Search the records for the string "Select" and copy every line where it turns up.
_____
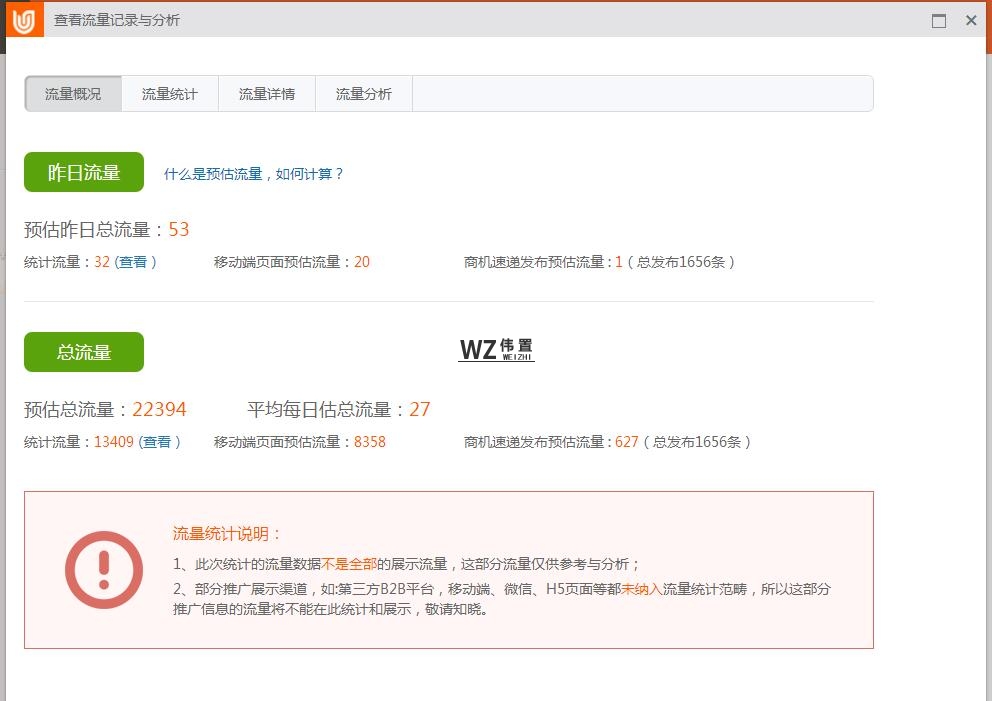The width and height of the screenshot is (992, 701).
Task: Click the 流量统计说明 heading in notice box
Action: coord(227,534)
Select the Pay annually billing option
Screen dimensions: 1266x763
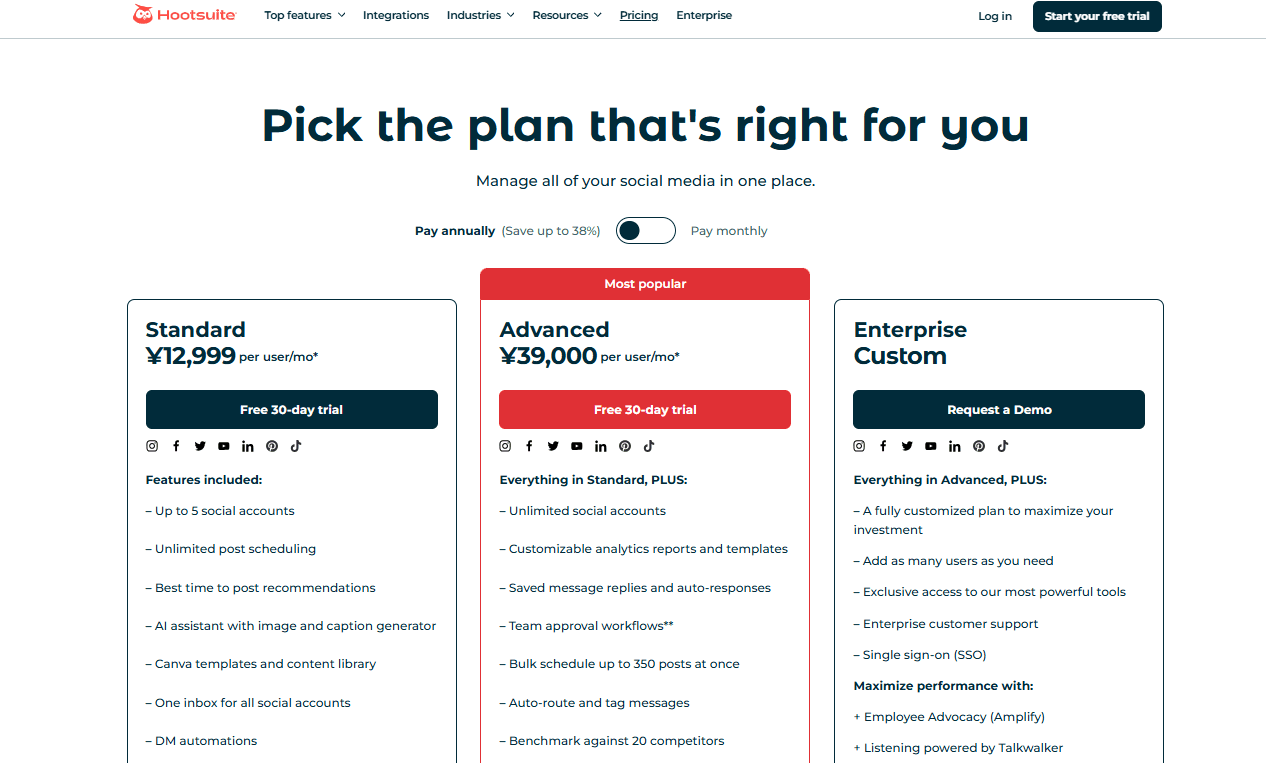click(455, 231)
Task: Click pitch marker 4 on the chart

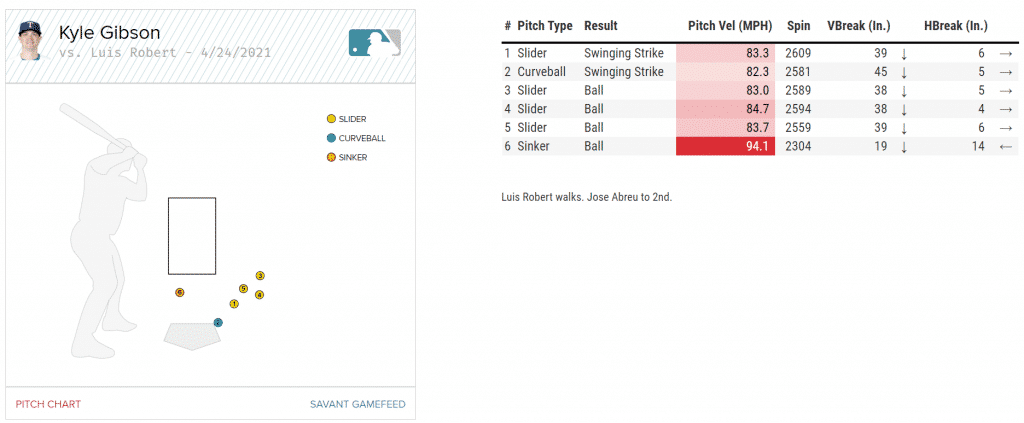Action: click(x=259, y=294)
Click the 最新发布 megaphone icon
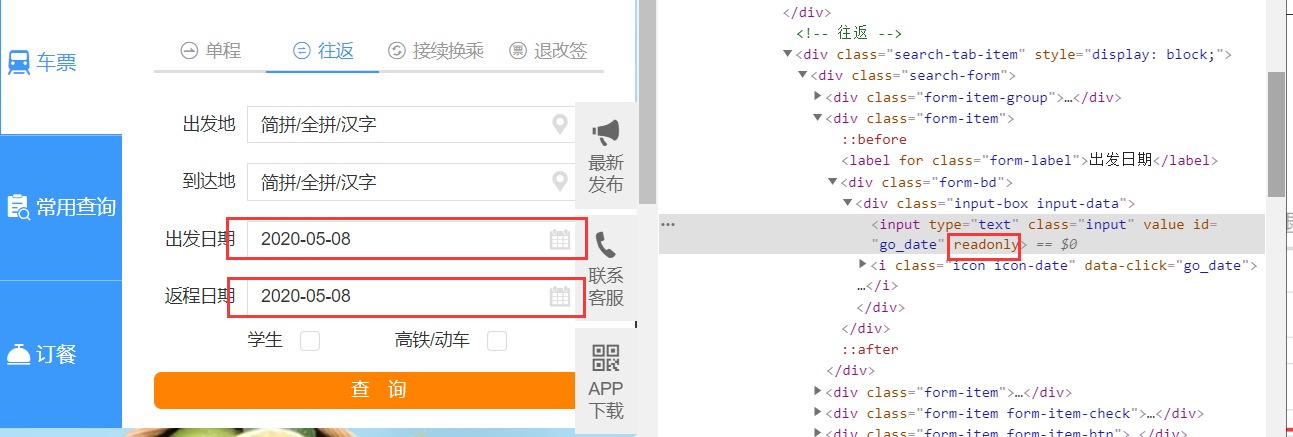This screenshot has width=1293, height=437. [606, 133]
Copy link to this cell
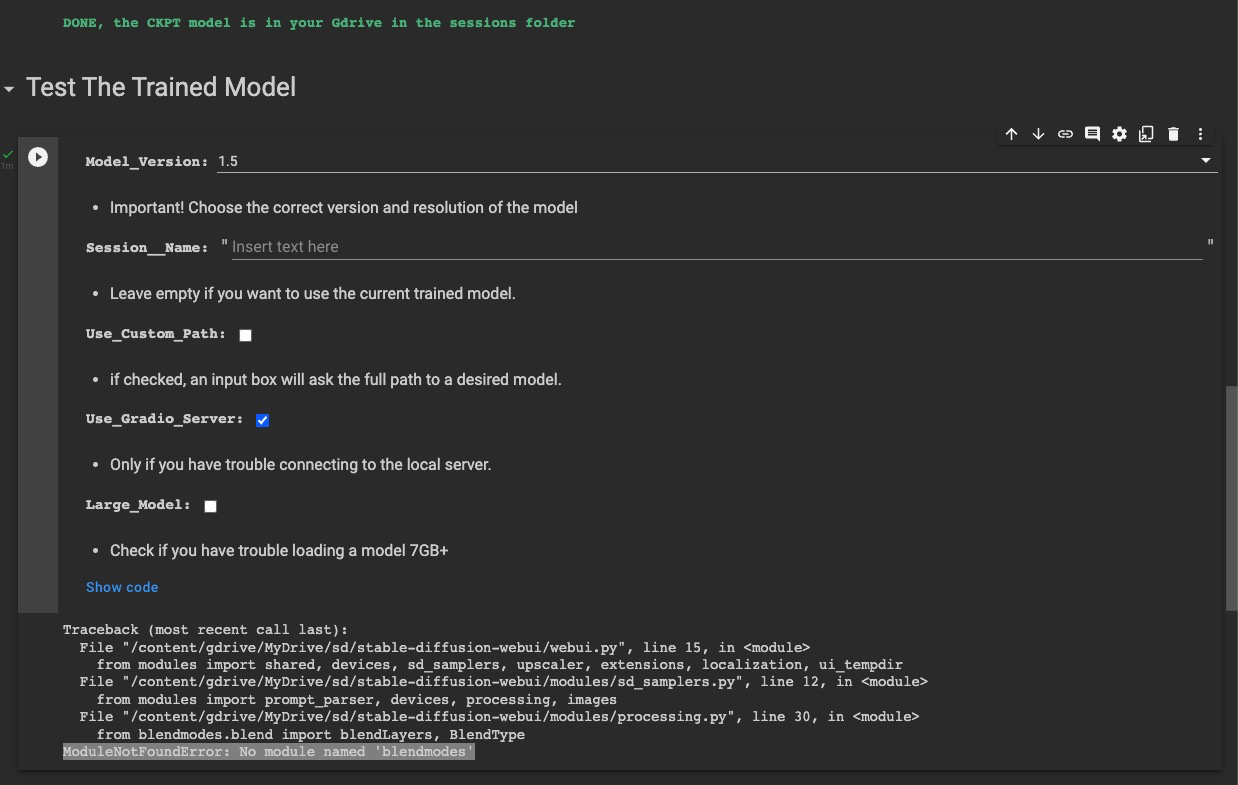The width and height of the screenshot is (1238, 785). tap(1065, 133)

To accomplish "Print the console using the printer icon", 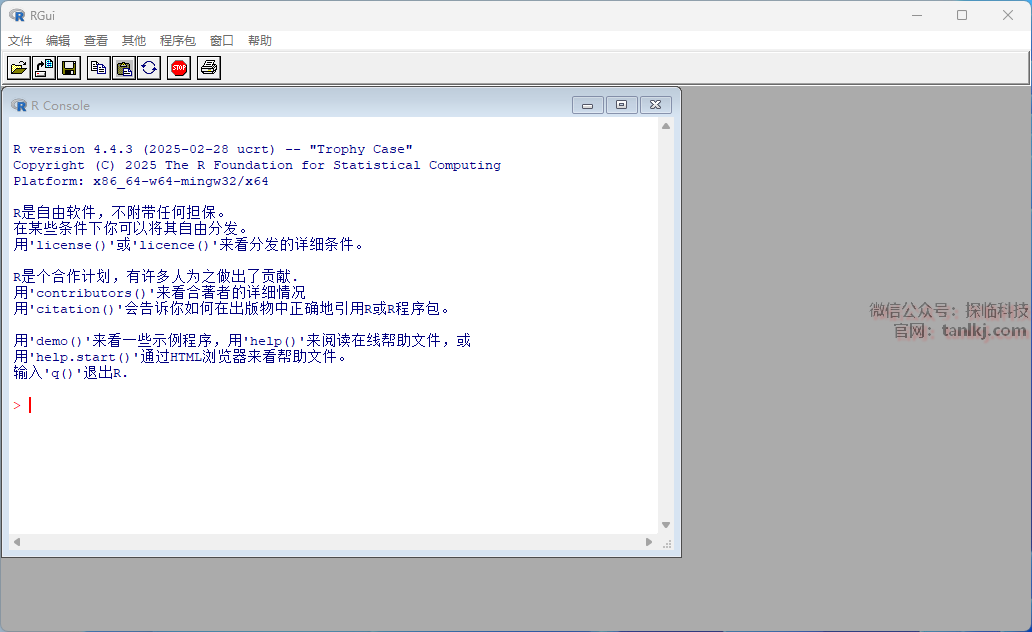I will tap(208, 68).
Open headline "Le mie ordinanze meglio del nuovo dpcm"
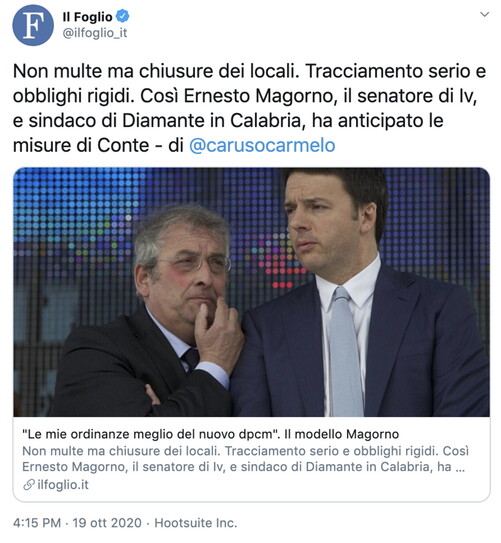This screenshot has width=501, height=543. [151, 434]
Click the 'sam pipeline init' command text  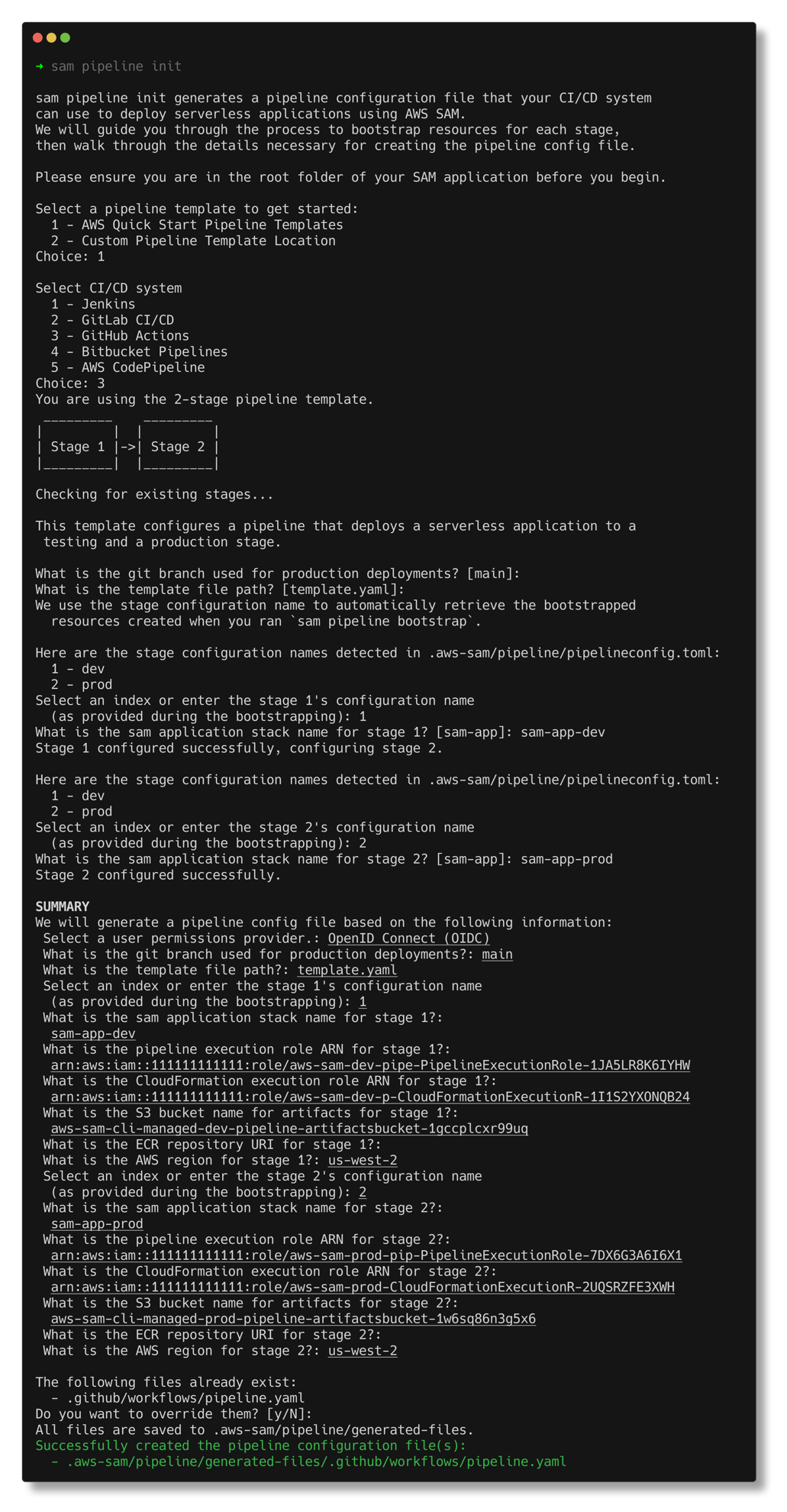coord(116,66)
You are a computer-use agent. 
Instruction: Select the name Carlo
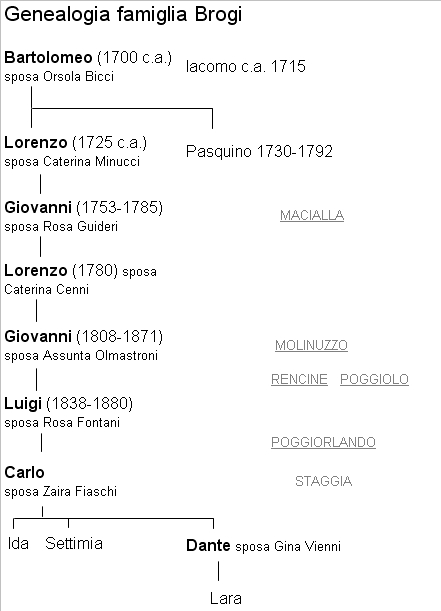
_____
• [SOLUTION TO THIS EXERCISE]:
Select the Pay annually billing option
Instruction: Select the name Carlo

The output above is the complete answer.